Место ей не в кухне, а в музее.
В Третьяковке, в Лувре, в Эрмитаже.
– Из музею были не однажды.
Предлагали мне большие деньги.
Так просили, так ли уж просили,
Даже жалко сделалось, сердешных.
Но меня притворством не обманешь,
Я сказала: «На куски разрежьте,
Выжгите глаза мои железом,
Божью Матерь, Светлую Марию
Не отдам бесам на поруганье».
– Да какие бесы, что ты, бабка!
Это все – работники искусства.
Красоту они ценить умеют,
Красоту по капле собирают.
– То-то! Раскидавши ворохами,
Собирать надумали крохами.
– Да тебе зачем она? Молиться —
У тебя ведь есть еще иконы.
– Как зачем? Я утром рано встану,
Маслицем протру ее легонько,
Огонек затеплю перед ликом,
И она поговорит со мною.
Так-то ли уж ласково да складно
Говорить заступница умеет.
– Видно, ты совсем рехнулась, бабка!
Где же видно, чтоб доска из липы,
Даже пусть и в красках золотистых,
Говорить по-нашему умела!
– Ты зачем пришел?

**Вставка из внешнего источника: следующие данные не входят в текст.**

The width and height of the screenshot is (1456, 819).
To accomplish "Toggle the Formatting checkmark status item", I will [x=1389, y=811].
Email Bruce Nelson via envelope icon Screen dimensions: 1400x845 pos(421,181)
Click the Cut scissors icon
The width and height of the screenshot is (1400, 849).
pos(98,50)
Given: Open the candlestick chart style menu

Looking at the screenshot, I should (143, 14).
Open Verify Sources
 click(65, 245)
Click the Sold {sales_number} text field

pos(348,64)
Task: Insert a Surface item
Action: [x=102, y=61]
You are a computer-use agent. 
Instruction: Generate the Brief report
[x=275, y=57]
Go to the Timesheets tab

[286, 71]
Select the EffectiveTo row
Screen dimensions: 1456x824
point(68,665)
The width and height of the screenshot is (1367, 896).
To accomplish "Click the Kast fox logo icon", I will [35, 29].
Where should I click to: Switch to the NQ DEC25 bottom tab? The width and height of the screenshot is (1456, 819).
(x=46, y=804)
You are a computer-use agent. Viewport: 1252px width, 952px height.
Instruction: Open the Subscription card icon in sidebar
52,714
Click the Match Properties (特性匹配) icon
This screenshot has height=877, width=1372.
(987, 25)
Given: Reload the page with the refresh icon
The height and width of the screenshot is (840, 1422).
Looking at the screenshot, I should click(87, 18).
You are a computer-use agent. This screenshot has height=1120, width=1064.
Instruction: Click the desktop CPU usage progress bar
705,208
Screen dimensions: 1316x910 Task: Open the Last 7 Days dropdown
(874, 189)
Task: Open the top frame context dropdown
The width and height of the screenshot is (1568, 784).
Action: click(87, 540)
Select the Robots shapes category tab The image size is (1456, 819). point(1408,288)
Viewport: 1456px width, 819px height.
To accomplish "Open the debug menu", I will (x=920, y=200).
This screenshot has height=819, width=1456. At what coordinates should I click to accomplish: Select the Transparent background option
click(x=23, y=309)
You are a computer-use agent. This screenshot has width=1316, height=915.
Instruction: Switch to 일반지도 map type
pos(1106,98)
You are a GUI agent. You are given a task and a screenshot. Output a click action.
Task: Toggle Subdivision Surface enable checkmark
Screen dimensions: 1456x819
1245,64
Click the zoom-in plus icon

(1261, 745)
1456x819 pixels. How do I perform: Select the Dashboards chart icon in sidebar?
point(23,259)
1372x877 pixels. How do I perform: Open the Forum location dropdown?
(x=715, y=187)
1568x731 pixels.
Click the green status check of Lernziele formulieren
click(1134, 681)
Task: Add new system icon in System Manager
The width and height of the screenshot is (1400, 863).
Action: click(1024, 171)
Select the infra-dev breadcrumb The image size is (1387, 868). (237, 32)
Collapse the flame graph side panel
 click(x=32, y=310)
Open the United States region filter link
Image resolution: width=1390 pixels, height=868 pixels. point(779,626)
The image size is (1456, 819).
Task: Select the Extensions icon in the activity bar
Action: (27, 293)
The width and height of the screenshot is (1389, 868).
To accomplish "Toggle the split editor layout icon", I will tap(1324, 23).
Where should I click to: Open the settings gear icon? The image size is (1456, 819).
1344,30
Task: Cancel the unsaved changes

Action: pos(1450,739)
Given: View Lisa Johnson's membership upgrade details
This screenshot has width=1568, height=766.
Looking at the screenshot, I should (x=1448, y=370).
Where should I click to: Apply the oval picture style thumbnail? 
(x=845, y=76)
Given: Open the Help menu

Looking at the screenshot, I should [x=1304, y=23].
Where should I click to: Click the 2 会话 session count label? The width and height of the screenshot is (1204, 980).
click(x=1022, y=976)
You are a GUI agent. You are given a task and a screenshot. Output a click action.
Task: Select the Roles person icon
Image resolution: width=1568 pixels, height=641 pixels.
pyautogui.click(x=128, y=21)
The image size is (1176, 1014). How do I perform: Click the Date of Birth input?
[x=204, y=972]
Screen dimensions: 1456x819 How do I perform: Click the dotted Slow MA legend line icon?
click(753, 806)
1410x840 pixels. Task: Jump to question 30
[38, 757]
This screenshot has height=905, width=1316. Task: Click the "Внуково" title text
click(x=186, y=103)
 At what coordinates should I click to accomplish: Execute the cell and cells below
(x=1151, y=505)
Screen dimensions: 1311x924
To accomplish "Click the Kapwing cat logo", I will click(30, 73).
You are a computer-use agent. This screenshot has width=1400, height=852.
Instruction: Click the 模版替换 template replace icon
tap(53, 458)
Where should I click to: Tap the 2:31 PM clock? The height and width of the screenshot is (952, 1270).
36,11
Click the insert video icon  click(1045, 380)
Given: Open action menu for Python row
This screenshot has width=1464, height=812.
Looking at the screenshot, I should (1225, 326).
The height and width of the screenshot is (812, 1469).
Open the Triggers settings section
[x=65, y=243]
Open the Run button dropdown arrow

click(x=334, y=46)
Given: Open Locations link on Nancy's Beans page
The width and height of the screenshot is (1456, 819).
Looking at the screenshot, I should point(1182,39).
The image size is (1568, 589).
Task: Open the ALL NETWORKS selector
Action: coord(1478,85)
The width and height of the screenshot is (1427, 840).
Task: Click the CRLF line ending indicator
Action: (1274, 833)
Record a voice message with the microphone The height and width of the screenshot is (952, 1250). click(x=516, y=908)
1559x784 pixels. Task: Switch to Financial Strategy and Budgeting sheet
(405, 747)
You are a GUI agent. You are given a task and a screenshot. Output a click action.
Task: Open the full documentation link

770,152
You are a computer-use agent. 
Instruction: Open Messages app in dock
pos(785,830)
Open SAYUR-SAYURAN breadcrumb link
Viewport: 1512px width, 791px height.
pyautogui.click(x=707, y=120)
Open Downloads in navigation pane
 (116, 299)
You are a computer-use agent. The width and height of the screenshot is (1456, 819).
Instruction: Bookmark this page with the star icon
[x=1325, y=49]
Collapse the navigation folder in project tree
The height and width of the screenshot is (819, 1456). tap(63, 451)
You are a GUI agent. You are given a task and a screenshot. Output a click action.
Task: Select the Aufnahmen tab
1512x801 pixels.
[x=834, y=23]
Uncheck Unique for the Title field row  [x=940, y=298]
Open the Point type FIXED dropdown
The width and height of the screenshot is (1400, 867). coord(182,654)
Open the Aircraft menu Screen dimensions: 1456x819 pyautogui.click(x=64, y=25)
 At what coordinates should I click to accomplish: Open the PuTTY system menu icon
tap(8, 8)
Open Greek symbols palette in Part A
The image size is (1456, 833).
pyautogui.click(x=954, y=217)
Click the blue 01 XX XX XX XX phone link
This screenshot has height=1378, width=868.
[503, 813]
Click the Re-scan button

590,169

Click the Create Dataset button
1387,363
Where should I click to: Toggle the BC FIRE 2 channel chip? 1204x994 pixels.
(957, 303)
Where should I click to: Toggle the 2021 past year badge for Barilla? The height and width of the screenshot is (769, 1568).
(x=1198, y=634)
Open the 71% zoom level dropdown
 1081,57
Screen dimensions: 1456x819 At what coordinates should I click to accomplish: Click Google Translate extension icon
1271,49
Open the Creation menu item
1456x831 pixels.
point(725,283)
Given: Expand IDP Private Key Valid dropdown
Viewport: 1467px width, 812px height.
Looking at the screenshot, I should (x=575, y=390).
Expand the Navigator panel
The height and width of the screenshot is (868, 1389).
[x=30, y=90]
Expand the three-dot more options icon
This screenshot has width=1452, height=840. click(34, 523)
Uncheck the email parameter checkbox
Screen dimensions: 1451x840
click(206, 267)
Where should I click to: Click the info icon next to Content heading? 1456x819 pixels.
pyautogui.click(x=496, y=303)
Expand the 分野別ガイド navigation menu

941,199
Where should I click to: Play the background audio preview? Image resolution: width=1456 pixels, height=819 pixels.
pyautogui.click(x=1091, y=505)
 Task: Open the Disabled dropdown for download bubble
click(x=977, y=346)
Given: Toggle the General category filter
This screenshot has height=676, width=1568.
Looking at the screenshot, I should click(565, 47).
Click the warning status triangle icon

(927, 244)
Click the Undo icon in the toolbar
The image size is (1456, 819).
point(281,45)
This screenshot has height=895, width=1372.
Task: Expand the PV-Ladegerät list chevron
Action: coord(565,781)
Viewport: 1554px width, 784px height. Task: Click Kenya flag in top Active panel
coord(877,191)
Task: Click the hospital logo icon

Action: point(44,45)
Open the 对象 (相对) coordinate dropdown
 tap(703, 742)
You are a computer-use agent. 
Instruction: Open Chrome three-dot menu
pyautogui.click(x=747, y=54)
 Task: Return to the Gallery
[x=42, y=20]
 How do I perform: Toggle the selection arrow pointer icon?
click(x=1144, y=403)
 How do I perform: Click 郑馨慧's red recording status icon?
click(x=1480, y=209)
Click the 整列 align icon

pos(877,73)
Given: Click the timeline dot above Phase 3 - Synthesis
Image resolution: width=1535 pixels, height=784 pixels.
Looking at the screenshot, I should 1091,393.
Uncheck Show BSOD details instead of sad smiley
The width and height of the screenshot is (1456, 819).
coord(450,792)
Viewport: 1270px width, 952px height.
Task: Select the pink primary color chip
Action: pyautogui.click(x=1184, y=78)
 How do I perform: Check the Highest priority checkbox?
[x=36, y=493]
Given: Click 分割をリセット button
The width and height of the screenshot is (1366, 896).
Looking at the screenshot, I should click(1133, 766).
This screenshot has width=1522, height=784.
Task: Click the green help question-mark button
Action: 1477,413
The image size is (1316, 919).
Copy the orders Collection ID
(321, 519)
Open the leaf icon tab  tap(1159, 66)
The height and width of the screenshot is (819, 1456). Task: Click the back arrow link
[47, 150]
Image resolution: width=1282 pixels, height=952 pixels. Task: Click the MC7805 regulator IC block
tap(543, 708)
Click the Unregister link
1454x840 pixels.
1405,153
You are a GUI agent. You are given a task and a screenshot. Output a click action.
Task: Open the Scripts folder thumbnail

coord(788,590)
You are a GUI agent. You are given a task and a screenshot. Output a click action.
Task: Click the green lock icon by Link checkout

Воды напиться?
Ну так – с богом, дверь-то уж открыта!
Ехал я среди полей зеленых,
Ехал я средь городов бетонных,
Говорил с людьми, обедал в чайных,
Ночевал в гостиницах районных.
Постепенно стало мне казаться
Сказкой или странным сновиденьем,
Будто бы на кухне у старушки,
Где горшки, ухваты и кадушки,
На скамейке тесаной, дубовой
Прижилась, ютится Божья Матерь
В золотистых складчатых одеждах,
С ликом, над младенцем наклоненным,
С длинными тенистыми глазами,
С горечью у рта в глубокой складке.
Бабка встанет, маслицем помажет,
Огонек тихонечко засветит.
Разговор с заступницей заводит…
Понапрасну ходят из музея.
1961
МЫ СИДИМ ЗА ОДНИМ СТОЛОМ
Мы сидим за одним,
Пусть не круглым, столом,
Англичанин, русский, немец, француз
(Как в каком-нибудь анекдоте).
Мы говорим про одни и те же вещи,
Но странно (мне это, правда, кажется странным)
Произносим разные,
Непохожие друг на дружку слова.
– Э тейбл, – говорит англичанин.
– Ля табль, – уточняет француз.
– Дер тыш, – возражает немец.
– Стол, поймите же, стол, – русский им говорит. —
Как же можем мы все же понять друг друга?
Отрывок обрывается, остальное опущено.